## Dokumentauszug
****************

Am ehemaligen Reden-Kanal auf der südlichen Seite des Tagebaues erstreckte sich ursprünglich ein geheimes, weit verzweigtes Tunnelsystem. Der erste DDR-Regierungsbunker mit dem Codenamen “Taube”. In der 200 Räumen umfassenden Anlage sollte die damaligen DDR-Funktionäre im Ernstfall agieren und überleben.

Mit der Trockenlegung des Heinitzsees 1979 und der Erweiterung des Tagesbaues wurde das Projekt Taube schließlich eingestellt. In einer streng geheimen Nacht und Nebelaktion mit Hunderten von Lastkraftwagen wurde das Objekt schlussendlich geräumt. Neue Bunker für die Staatssekretäre entstanden in der Folge in Harnekop, Prenden und anderswo.

****************

## Datenteil
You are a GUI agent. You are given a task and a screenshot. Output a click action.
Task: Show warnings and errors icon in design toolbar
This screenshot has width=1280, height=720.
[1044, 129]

****************

## Gestellte Aufgaben
1. Nenne alle Gewässer und Ortschaften, die im Dokumentauszug über den Bunker „Taube“ mit Namen erwähnt werden.
2. Gib aus dem Dokumentauszug über den Bunker „Taube“ den Wortlaut von „Am ehemaligen Reden-Kanal“ bis einschließlich „agieren und überleben.“ unverändert wieder.
3. Beantworte zum Dokumentauszug über den Bunker „Taube“ die folgenden Fragen.
(a) Welchen Codenamen trug der erste DDR-Regierungsbunker?
(b) Wie viele Räume umfasste die Anlage?
(c) In welchem Jahr wurde der Heinitzsee trockengelegt?
Das Material wird zur Bearbeitung nicht benötigt.

## Schriftliche Antworten
1. Reden-Kanal, Heinitzsee, Harnekop, Prenden

2.
Am ehemaligen Reden-Kanal auf der südlichen Seite des Tagebaues erstreckte sich ursprünglich ein geheimes, weit verzweigtes Tunnelsystem. Der erste DDR-Regierungsbunker mit dem Codenamen “Taube”. In der 200 Räumen umfassenden Anlage sollte die damaligen DDR-Funktionäre im Ernstfall agieren und überleben.

3.
(a) Taube
(b) 200 Räume
(c) 1979